Auteur : Coup de Pouce

France en est encore toute bouleversée. Un soir de septembre dernier, son fils de 12 ans la rejoint au salon, en larmes. Il vient de recevoir un courriel d'un ami avec lequel il est en froid. Un courriel très particulier. «J'ai été abasourdie par ce que j'ai lu à l'écran. C'était un message d'insultes avec des mots très durs. Et le garçon terminait en disant: "À ta place, je me suiciderais" c'est plus difficile puisqu'il y a eu un suicide dans ma famille. Mon fils, dont l'estime de soi est déjà faible, était démoli.»

Catherine, 13 ans, a elle aussi vécu une mauvaise expérience avec son moyen de communication favori. «Je "chattais" sur MSN avec ma meilleure amie et nous échangions des trucs très personnels sur les garçons, nos rêves, etc. Je ne sais pas pourquoi, mais elle a fait suivre mes réponses à plein d'autres jeunes de l'école. Après, tout le monde connaissait mes secrets. J'ai fait rire de moi dans la cour d'école, j'ai reçu des messages MSN insultants. Ça a duré deux mois.

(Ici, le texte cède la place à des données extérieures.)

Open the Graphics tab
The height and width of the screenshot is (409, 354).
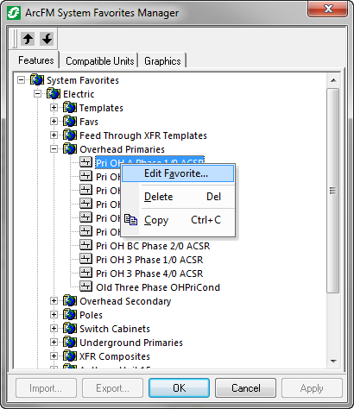162,61
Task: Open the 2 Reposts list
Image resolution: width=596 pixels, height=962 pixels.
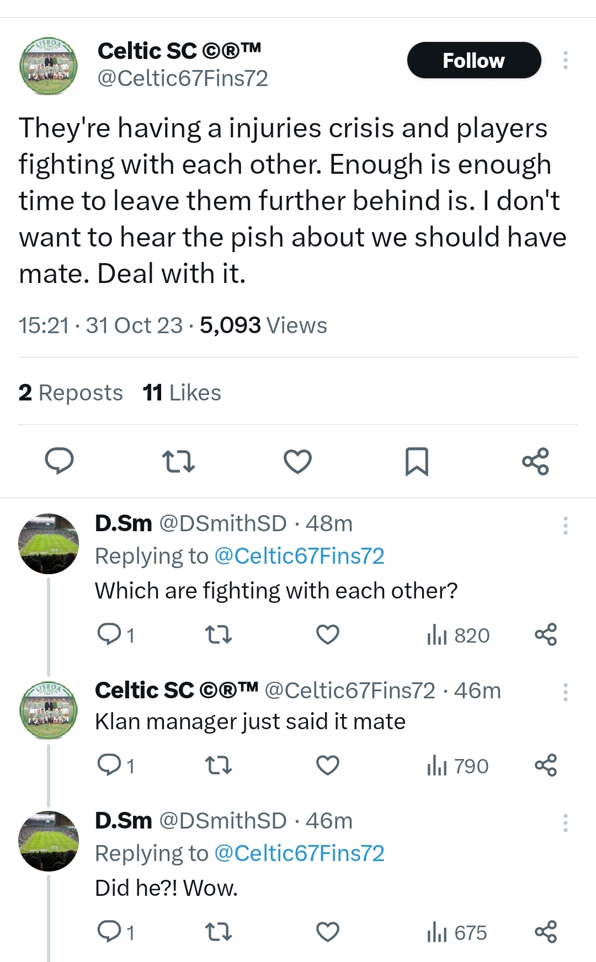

Je n'en pouvais plus.»

Il n'y a pas si longtemps, l'intimidation survenait à l'école ou au parc. Elle sévit maintenant dans le cyberespace, d'où le terme «cyberintimidation». Cette forme moderne d'intimidation implique l'utilisation de technologies comme le courriel, les messages textuels envoyés par cellulaire, la messagerie instantanée et les sites Internet, pour injurier, menacer, humilier quelqu'un ou répandre des rumeurs sur lui ou elle. La plupart du temps, elle est initiée par des «amis» ou des connaissances de la victime plutôt que par des étrangers.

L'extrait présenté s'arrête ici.